Happy New Year! It’s almost 5772! Just a few hours left to make your Jewish New Year resolutions. Christians in Syria are backing dictator Bashar al-Assad, who has afforded them some protection, as much of the Sunni Muslim country looks forward to his ouster. Christians are incensed in Britain that BBC broadcasters will on longer […]

Happy New Year! It’s almost 5772! Just a few hours left to make your Jewish New Year resolutions.

Christians in Syria are backing dictator Bashar al-Assad, who has afforded them some protection, as much of the Sunni Muslim country looks forward to his ouster.

Christians are incensed in Britain that BBC broadcasters will on longer say “B.C.” or “A.D.” but the more neutral “B.C.E.” and “C.E.”

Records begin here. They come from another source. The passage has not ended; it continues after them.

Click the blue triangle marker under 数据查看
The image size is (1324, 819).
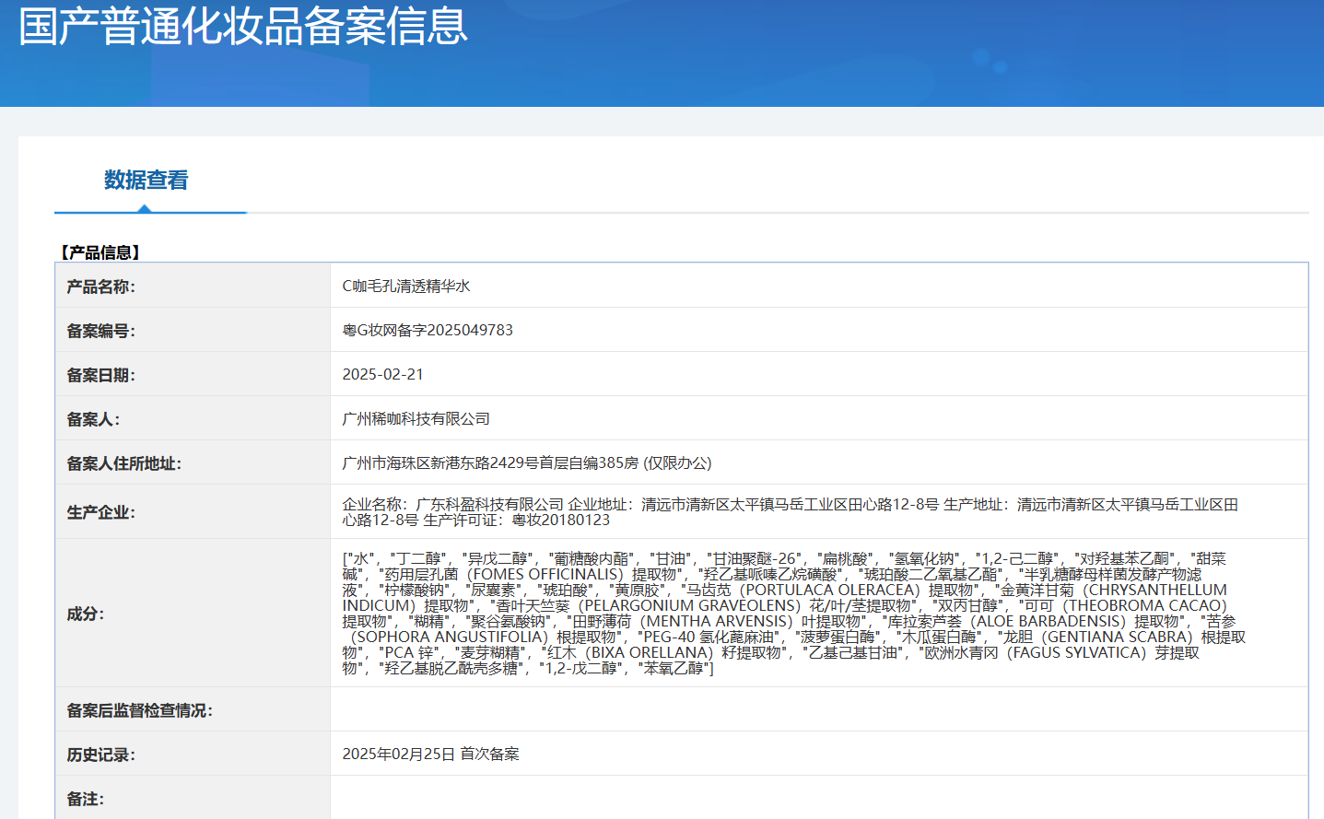(x=145, y=209)
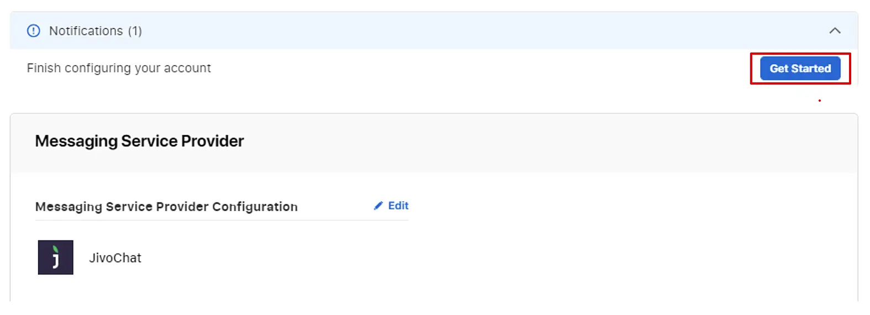Click the green leaf on JivoChat logo

tap(55, 249)
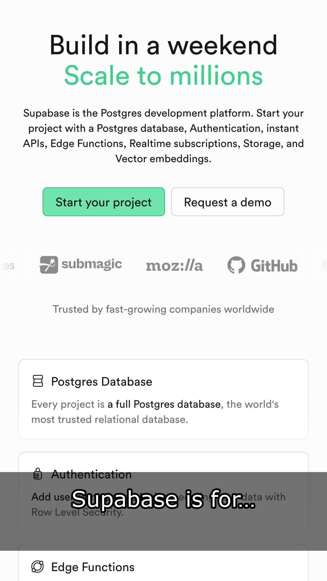Viewport: 327px width, 581px height.
Task: Click the 'Build in a weekend' headline
Action: pos(164,45)
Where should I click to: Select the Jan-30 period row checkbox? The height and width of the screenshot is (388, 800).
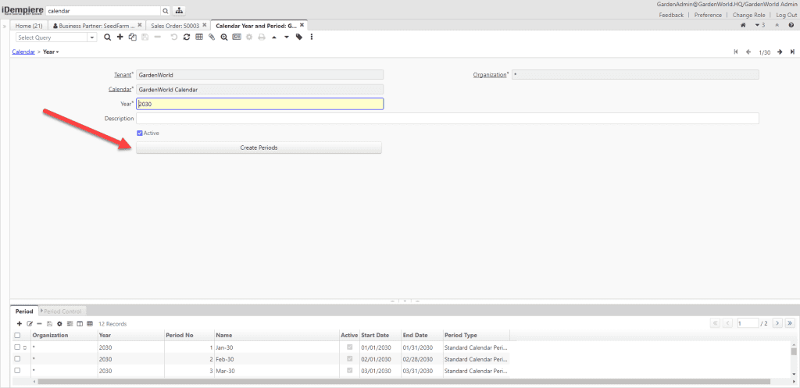tap(17, 347)
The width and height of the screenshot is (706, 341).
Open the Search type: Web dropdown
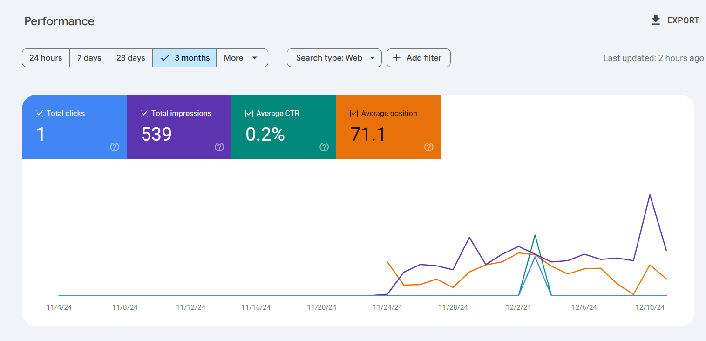[334, 58]
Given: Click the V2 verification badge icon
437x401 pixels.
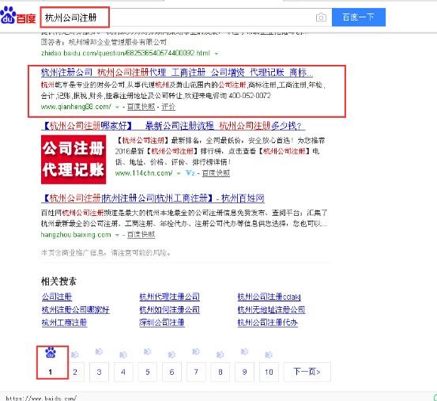Looking at the screenshot, I should coord(190,173).
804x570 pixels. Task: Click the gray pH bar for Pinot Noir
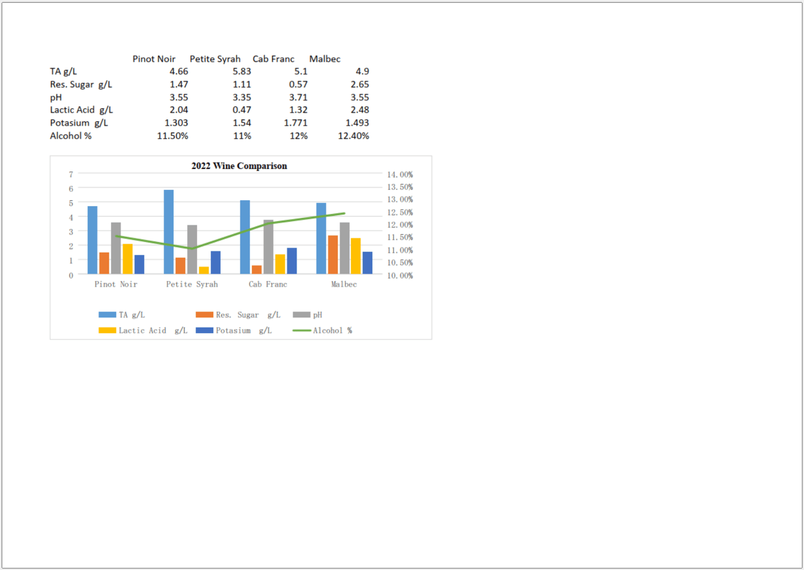(115, 248)
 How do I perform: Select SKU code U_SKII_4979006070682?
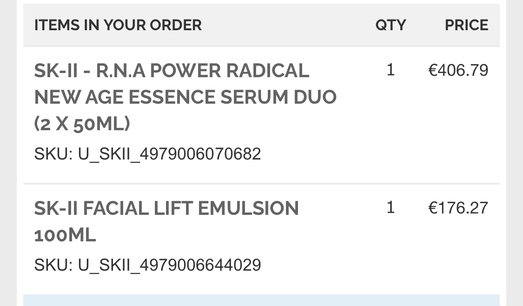[x=169, y=154]
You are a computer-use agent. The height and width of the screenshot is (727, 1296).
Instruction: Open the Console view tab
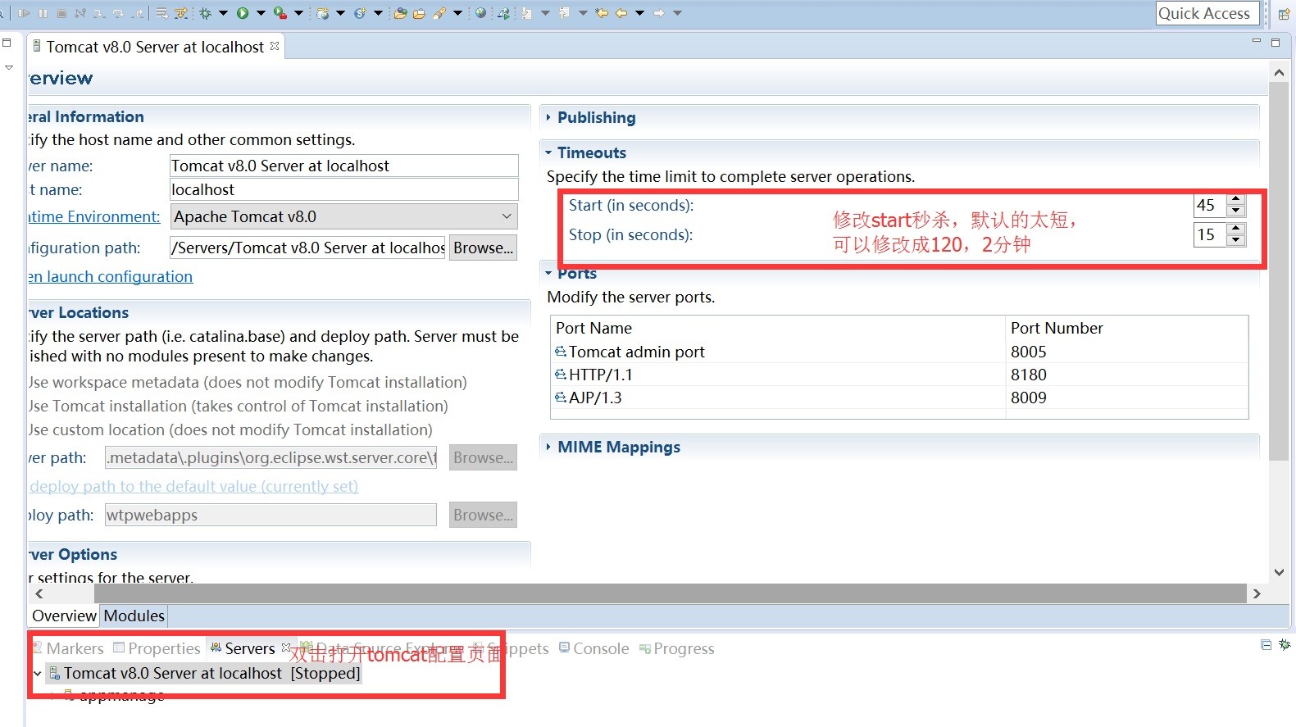click(x=600, y=648)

The twit was blasphemous, according to a Kuwaiti court. Judges have ruled that a Sunni Muslim activist gets three months in jail for twitting comments deemed insulting to Shiites.

Ordination of the first openly gay candidate for minister in the Presbyterian Church (U.S.A.) is slated for next week in Wisconsin. The church in May changed its constitution to make such ordinations possible.

A San Francisco Bay Area Jewish group is taking some flack for its work to close down an exhibit of Palestinian children’s art, which shows bloody Palestinian victims and mean Israeli soldiers. The group called the exhibit one-sided and manipulative of the children. The sponsors say they were censored.

The family of Josh Fattal, the American hiker released by Iran last week after more than two years in prison has a Jewish background that his family didn’t want the Iranian government to know about. The Jewish Telegraphic Agency, which is like a Jewish Associated Press, said it refrained from reporting on Fattal during his imprisonment for fear of “connecting him to something Jewish.”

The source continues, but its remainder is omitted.